Será que é pela nota do ensino secundário que se conseguem melhores médicos? O mesmo se pergunta em relação às especialidades que são "escolhidas". Aquando da opção,será que o licenciado o faz por opção assumida ou por "estar na moda" e ter obtido uma "boa nota" também?
No meu entender, o "incentivo" à especialização em MGF não se faz à custa da criação de "mais vagas percentuais" já que sucede frequentes vezes os candidatos tentarem a mudança de carreira no ano seguinte e "contra vontade" nada se consegue.
Deve-se fazer sim, à custa duma boa preparação durante a licenciatura, como dizes, mas acima de tudo com a dignificação da especialidade e duma consciencialização da importância que ela tem na saúde pública, como pilar do SNS (como alguém disse).
Conheço excelentes "Clínicos Gerais" da minha geração (agora Assistentes, Ass.Grad ou Chefes de Clínica Geral) que com o mesmo profissionalismo dos da carreira Hospitalar ou de Saúde Pública, desenvolvem excelente trabalho...
E com imaginação, actualização e acima de tudo interesse pelo doente ou cidadão, muito há a fazer.
Assim é que se dignifica a MGF

edelweiss disse...

Caro colega Francisco M,

As razões que eu coloquei para a NÃO escolha da especialidade de MGF NÃO se restrigem a uma opinião única e de cáracter pessoal, mas sim a um CONJUNTO de opiniões sinceras, globais, de vários colegas que se cruzaram e trabalharam comigo nos últimos anos.
Fi-lo sem ter medo de pôr os pontos nos ii's.
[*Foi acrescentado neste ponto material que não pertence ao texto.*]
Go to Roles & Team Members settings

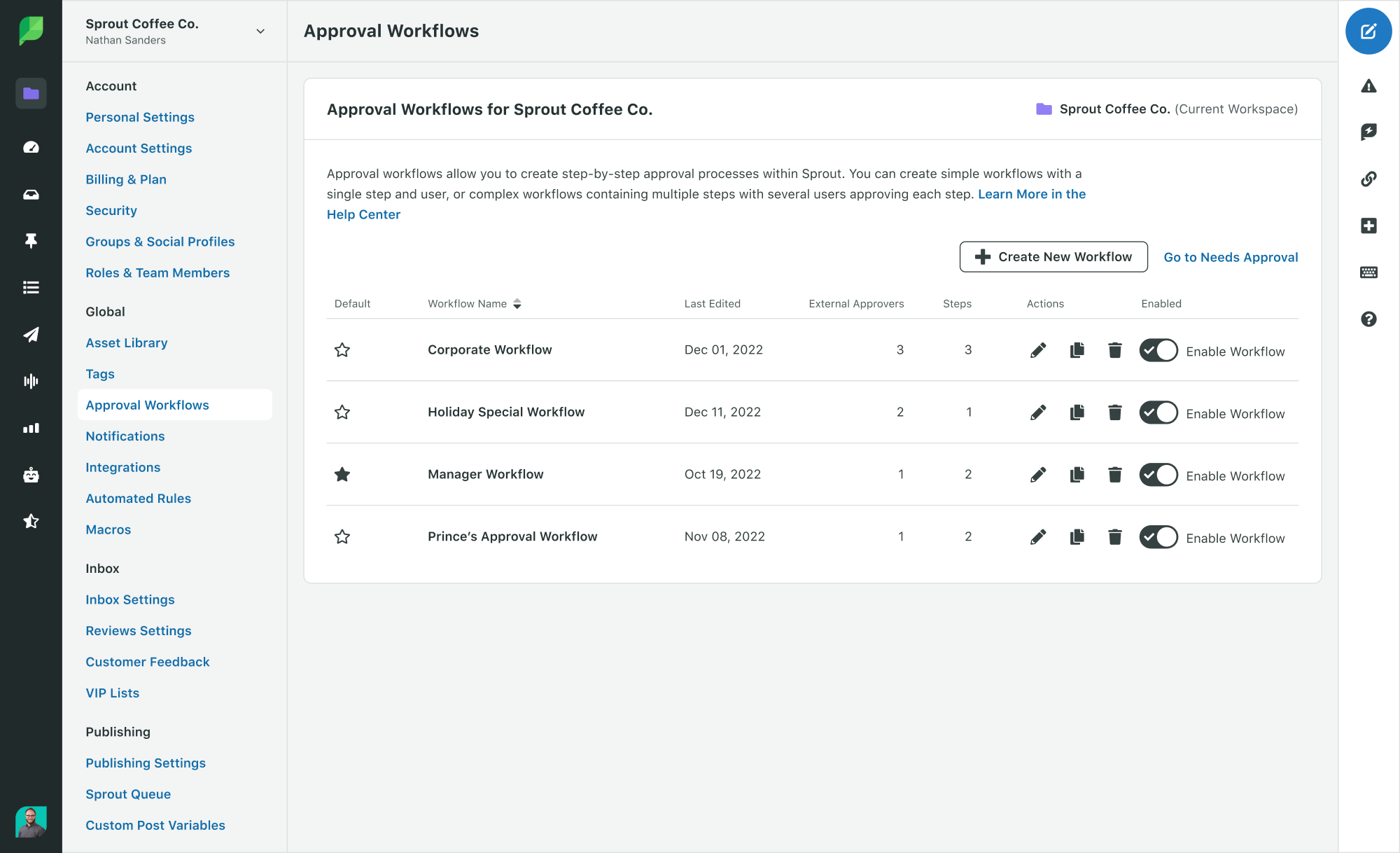click(158, 273)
Sem hipocrisia.
Infelizmente e, cada vez mais, o não-pensar assim é a EXCEPÇÃO, e não a regra.

Espero, ao menos, que este post contribua para obrigar os jovens médicos a párar e pensar no que realmente é a MGF e o quão GRATIFICANTE pode ser.
Aliás, eis porque desmistifico a ideia no último parágrafo do post.